Un article, publié mercredi 3 janvier dans la revue Nature Communications, vient éclairer ces deux mystères. L’équipe internationale, pilotée par Rasmus Heller, de l’université de Copenhague, a d’abord voulu comprendre l’histoire évolutive du potamochère. Ou plutôt des potamochères. Car, depuis 1993, l’espèce a été scindée en deux, avec à l’ouest et au centre le Potamochoerus porcus, caractérisé par sa couleur rousse ; au sud et à l’est, le Potamochoerus larvatus, plus gris, plus râblé.

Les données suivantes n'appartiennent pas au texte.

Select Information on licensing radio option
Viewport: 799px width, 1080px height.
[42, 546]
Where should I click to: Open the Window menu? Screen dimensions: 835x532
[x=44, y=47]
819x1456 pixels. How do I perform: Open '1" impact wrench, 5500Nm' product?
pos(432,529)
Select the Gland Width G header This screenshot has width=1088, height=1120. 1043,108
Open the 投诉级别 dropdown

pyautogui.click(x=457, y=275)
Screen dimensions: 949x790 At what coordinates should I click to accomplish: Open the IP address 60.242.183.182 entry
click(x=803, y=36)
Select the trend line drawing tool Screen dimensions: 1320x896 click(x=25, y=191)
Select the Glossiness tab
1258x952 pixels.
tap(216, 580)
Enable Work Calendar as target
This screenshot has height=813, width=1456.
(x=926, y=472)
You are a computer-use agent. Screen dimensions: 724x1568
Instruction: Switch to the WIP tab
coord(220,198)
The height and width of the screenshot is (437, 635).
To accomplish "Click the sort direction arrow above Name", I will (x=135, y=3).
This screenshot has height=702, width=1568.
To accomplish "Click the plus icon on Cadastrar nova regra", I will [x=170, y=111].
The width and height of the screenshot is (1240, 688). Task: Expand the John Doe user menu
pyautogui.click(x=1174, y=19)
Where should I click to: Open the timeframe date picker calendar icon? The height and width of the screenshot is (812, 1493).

Les chercheurs ont analysé le génome de soixante-sept spécimens de dix pays. Il apparaît que les deux populations ont commencé à diverger il y a environ trois cent mille ans, en même temps que d’autres grands animaux (buffle, lion, éléphant, babouin). Commencé, mais pas vraiment fini. « La différenciation génétique reste modeste, insiste Rasmus Heller. Et on constate un flux de gènes entre les deux populations. » De récentes observations, dans l’ouest de l’Ouganda, semblent attester qu’entre P. porcus et P. larvatus on ne fait pas que se regarder dans le blanc des yeux. Ainsi, pour Rasmus Heller, « la spéciation n’est pas achevée ».